TASK:
Exactly as written, return all the data, leaving its pictures behind.
^^^^^^^^
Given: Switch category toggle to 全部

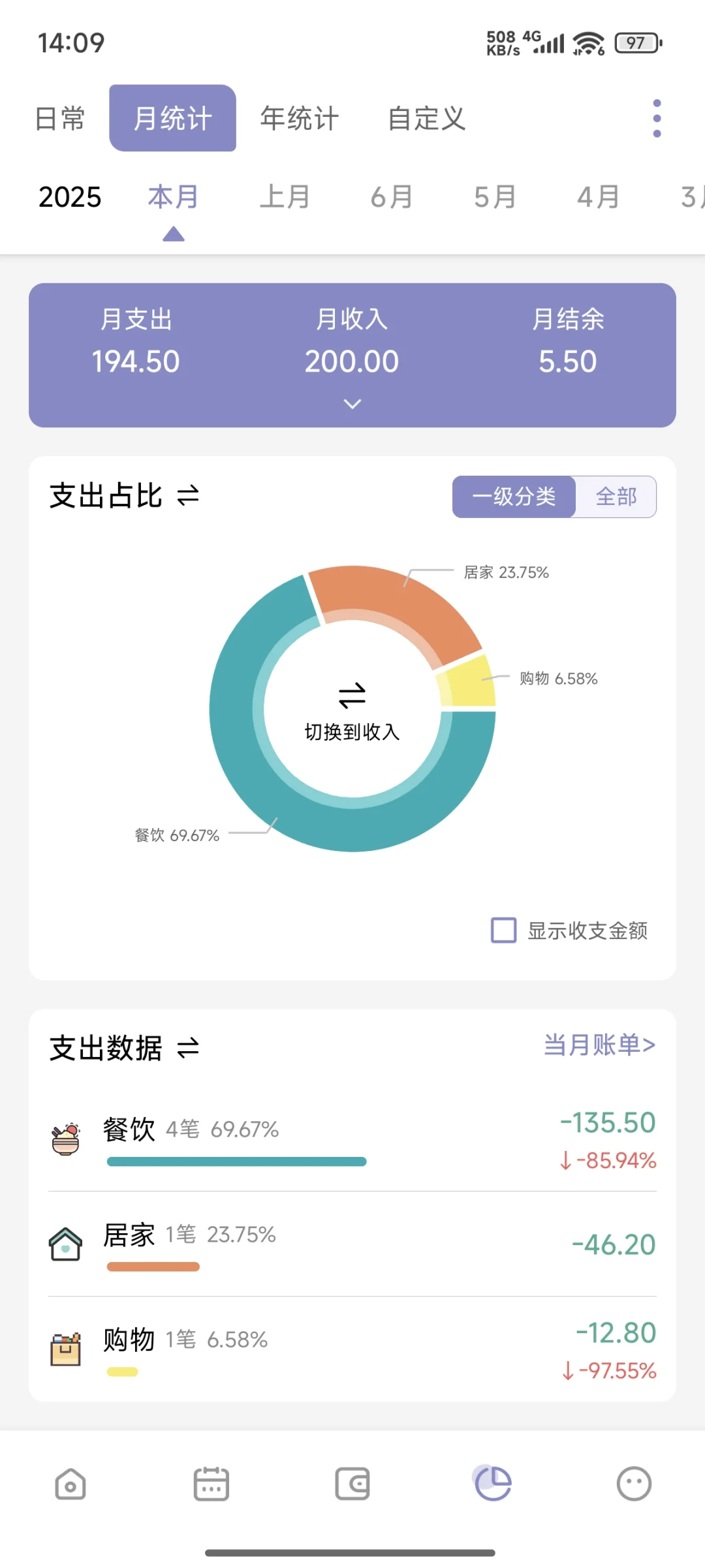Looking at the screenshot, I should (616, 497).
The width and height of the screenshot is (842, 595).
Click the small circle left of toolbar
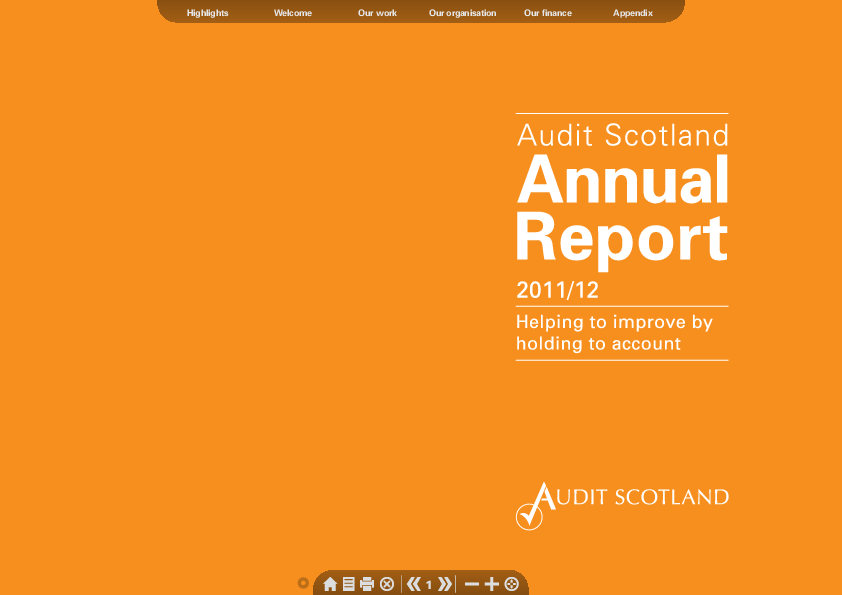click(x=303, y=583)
^^^^^^^^
EXERCISE SOLUTION:
Given: Switch category toggle to 全部

Looking at the screenshot, I should (616, 497).
The width and height of the screenshot is (842, 595).
Click the small circle left of toolbar
click(x=303, y=583)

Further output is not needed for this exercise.